Pie specialist Mypie is to boost its production capability after gaining listings with a major retailer.

The company is set to move from its current production kitchen in Heathrow to a 4,500 sq ft unit on an industrial estate in Wandsworth Town, London. The facility, which is expected to be fully functional by the end of August, will allow Mypie to increase maximum capacity to 10,000 pies a week – currently, capacity tops out around 3,000 pies per week.

“We’ve been trading for four years with food trucks and at corporate events, but we have outgrown our current kitchen, so we’re taking the leap and taking on a new, bigger one,” Mypie owner Chris Brumby (pictured right) told British Baker. “We’ve just done a deal with a high-end retailer, which is why we’ve taken the plunge.”

As well as increased capacity, the Wandsworth site will allow Mypie to deliver to wholesale clients, including pubs, on a more regular basis and reduce the distance travelled by its delivery trucks.

“This will help us go a bit more mainstream and give us space to grow,” added Brumby. “I also want to provide a lifestyle difference for my staff. The biggest thing for me is that it will allow me to save time and cover the more mundane aspects of running the business.”

Mypie manufactures a changing menu of pies for its trucks and wholesale clients, with previous flavours including:

  • Hampshire steak, pickled jalapeños and smoked Cheddar
  • Free-range chicken, smoked ham and leek
  • Sweet potato, green chilli and feta
  • 16-hour slow-cooked lamb, red wine and caramelised onions
  • Minced beef, pan-roasted onions and cheese.

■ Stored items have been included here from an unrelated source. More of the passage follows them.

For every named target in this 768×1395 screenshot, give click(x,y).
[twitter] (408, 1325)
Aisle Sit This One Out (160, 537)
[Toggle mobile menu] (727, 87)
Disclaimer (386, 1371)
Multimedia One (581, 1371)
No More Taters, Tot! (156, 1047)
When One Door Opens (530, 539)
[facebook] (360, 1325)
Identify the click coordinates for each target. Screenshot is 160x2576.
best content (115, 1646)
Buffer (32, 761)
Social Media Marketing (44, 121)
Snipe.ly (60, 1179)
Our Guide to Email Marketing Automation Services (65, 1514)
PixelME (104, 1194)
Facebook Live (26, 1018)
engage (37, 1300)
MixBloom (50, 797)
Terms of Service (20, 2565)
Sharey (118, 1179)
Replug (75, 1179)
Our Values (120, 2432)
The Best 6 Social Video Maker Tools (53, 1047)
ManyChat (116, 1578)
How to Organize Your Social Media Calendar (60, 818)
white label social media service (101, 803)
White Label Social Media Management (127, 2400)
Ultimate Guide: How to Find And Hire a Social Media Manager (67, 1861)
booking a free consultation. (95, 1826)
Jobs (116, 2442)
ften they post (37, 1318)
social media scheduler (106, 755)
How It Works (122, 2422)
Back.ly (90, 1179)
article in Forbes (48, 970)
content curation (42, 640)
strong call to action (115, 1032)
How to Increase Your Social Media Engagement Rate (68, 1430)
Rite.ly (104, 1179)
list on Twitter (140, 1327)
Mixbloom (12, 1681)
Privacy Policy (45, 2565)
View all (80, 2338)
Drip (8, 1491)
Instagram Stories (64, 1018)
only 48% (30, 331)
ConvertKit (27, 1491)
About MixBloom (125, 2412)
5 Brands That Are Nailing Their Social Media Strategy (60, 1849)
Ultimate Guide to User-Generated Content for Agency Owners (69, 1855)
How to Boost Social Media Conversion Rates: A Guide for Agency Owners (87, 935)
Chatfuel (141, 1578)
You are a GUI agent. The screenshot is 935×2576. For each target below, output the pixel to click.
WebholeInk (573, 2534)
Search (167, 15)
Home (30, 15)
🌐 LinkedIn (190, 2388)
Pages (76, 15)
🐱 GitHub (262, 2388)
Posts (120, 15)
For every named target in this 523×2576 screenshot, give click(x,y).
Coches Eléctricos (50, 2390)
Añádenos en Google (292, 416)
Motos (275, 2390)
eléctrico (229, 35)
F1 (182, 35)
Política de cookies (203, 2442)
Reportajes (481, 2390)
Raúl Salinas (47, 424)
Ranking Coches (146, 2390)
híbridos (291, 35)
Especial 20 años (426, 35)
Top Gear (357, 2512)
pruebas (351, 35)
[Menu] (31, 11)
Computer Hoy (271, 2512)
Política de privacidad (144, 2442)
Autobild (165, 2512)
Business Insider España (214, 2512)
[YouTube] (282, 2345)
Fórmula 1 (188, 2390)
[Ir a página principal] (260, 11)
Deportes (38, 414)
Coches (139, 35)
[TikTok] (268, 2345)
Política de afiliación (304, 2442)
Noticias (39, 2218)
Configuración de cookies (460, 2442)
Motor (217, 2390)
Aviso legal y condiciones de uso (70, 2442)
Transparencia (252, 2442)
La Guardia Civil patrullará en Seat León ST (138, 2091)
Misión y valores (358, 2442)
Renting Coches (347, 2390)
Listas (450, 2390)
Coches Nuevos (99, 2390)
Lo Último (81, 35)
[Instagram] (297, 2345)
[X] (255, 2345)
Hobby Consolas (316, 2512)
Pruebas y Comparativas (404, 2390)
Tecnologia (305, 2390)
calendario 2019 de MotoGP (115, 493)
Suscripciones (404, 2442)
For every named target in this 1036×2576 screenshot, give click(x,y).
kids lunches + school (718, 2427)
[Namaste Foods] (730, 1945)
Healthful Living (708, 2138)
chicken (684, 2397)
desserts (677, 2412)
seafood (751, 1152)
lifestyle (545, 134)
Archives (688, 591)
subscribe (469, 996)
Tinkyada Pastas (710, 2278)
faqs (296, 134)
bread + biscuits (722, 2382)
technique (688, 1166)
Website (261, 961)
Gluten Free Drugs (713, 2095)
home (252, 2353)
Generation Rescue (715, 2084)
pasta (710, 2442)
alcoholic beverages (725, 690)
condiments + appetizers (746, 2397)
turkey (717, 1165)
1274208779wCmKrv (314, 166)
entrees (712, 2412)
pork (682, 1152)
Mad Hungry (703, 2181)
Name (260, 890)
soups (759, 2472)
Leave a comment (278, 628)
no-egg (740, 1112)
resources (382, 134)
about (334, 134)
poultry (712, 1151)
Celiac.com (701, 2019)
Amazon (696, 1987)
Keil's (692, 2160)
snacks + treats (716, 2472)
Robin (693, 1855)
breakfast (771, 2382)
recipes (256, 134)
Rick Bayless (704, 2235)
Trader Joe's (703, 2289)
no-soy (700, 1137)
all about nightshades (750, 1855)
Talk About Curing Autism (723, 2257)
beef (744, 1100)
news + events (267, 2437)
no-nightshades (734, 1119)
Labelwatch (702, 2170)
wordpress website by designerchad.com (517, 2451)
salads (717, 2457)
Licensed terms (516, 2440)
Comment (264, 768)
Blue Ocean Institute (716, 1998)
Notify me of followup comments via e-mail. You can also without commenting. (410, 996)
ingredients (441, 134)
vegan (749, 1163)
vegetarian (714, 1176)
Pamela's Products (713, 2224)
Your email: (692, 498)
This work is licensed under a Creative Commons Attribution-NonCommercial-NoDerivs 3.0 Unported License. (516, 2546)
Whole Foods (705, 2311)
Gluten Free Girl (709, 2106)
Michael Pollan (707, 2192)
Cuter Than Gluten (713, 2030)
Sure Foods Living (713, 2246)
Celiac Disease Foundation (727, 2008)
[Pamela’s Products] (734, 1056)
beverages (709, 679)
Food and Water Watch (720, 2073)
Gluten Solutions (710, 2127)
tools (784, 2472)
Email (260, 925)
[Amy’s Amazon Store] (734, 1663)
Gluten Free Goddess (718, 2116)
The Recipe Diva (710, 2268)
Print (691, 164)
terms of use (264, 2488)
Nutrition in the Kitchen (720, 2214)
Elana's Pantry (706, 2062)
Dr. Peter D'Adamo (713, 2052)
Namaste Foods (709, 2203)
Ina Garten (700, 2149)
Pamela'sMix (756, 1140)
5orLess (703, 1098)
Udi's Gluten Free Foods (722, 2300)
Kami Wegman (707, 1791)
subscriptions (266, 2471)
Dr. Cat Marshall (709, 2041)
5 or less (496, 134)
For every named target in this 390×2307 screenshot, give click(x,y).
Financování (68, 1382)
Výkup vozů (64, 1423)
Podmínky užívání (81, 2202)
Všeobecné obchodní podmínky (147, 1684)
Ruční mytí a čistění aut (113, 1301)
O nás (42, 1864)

Brumby also plans to run classes as part of a pie school that will be situated at the Wandsworth site, although he insisted this wouldn’t be a formal affair.

He also has ambitions to open a number of concession stands across the capital, which could be serviced daily by the new production site.

“Our trucks are effectively our sales outlet, but over the next 18 months we’d want to open half a dozen Mypie pop-ups. We’ll still continue with the food markets and festivals, but we’ll also look for rent-a-spaces,” Brumby added.